EXERCISE BRIEF :: Produce an exact copy of the lines from the line containing "This screenshot has width=1195, height=686." through the last line of the listing below, both ends included, and nothing else.

DATA PROVIDED section start

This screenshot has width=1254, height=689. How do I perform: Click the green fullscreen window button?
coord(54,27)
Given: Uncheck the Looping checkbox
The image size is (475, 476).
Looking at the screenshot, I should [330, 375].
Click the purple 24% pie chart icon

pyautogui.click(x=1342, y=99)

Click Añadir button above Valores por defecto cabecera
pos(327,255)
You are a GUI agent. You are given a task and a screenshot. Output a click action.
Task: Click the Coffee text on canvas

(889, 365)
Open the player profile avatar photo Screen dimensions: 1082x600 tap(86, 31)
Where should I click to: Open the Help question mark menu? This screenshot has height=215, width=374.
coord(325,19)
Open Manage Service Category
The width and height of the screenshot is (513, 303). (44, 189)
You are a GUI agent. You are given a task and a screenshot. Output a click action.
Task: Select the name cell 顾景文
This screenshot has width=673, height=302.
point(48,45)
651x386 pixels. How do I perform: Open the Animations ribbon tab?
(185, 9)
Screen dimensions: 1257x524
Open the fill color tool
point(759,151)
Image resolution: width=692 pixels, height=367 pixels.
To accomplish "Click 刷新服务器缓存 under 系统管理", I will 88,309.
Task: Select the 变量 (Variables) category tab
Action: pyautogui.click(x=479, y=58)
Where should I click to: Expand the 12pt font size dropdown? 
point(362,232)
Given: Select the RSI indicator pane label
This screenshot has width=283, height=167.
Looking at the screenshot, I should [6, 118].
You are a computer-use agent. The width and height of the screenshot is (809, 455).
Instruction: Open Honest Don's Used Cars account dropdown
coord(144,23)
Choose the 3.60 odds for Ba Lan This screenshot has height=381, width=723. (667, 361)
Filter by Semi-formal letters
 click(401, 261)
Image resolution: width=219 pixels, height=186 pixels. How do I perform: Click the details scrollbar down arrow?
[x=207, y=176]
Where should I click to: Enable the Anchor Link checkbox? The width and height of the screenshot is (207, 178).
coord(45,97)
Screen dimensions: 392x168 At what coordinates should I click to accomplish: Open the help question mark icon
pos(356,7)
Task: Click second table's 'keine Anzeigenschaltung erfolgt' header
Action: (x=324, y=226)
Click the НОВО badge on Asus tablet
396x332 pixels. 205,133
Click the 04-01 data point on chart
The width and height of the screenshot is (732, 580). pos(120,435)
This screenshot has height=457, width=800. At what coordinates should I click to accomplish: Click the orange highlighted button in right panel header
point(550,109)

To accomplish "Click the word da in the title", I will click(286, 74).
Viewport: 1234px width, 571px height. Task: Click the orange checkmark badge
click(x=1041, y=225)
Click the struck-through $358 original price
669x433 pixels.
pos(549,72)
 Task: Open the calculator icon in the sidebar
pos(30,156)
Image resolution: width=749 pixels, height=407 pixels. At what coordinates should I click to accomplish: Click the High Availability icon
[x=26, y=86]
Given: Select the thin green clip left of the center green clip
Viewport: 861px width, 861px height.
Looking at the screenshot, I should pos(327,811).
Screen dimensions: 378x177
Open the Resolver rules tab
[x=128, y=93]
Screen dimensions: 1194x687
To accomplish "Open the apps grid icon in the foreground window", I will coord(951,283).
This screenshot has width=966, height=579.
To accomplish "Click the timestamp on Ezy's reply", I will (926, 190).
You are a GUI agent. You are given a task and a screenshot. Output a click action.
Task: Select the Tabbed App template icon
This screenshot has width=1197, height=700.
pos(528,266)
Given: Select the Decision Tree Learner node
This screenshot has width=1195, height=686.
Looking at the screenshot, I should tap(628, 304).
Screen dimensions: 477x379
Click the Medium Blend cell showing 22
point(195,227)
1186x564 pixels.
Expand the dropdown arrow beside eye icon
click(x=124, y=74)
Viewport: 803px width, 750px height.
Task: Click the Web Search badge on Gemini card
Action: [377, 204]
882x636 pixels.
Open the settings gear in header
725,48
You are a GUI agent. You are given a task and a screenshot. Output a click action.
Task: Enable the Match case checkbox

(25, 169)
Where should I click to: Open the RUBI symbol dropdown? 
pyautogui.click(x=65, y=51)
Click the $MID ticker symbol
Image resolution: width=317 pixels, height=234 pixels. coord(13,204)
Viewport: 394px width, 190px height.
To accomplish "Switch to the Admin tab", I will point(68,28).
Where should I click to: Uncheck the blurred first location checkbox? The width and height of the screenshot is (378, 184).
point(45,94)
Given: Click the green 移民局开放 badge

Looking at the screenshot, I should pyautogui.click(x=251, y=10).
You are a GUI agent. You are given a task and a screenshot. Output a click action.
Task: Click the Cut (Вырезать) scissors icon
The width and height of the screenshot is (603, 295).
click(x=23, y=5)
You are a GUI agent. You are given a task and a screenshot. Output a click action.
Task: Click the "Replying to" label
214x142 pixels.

DATA PROVIDED section end

EXERCISE ANSWER ::
This screenshot has width=1195, height=686.
Looking at the screenshot, I should tap(628, 304).
Screen dimensions: 477x379
Click the Medium Blend cell showing 22
point(195,227)
1186x564 pixels.
Expand the dropdown arrow beside eye icon
click(x=124, y=74)
Viewport: 803px width, 750px height.
Task: Click the Web Search badge on Gemini card
Action: [377, 204]
882x636 pixels.
Open the settings gear in header
725,48
You are a GUI agent. You are given a task and a screenshot. Output a click action.
Task: Enable the Match case checkbox

(25, 169)
Where should I click to: Open the RUBI symbol dropdown? 
pyautogui.click(x=65, y=51)
Click the $MID ticker symbol
Image resolution: width=317 pixels, height=234 pixels. coord(13,204)
Viewport: 394px width, 190px height.
To accomplish "Switch to the Admin tab", I will point(68,28).
Where should I click to: Uncheck the blurred first location checkbox? The width and height of the screenshot is (378, 184).
point(45,94)
Given: Click the green 移民局开放 badge

Looking at the screenshot, I should pyautogui.click(x=251, y=10).
You are a GUI agent. You are given a task and a screenshot. Output a click action.
Task: Click the Cut (Вырезать) scissors icon
The width and height of the screenshot is (603, 295).
click(x=23, y=5)
You are a GUI agent. You are given a task and a screenshot. Output a click action.
Task: Click the "Replying to" label
214x142 pixels.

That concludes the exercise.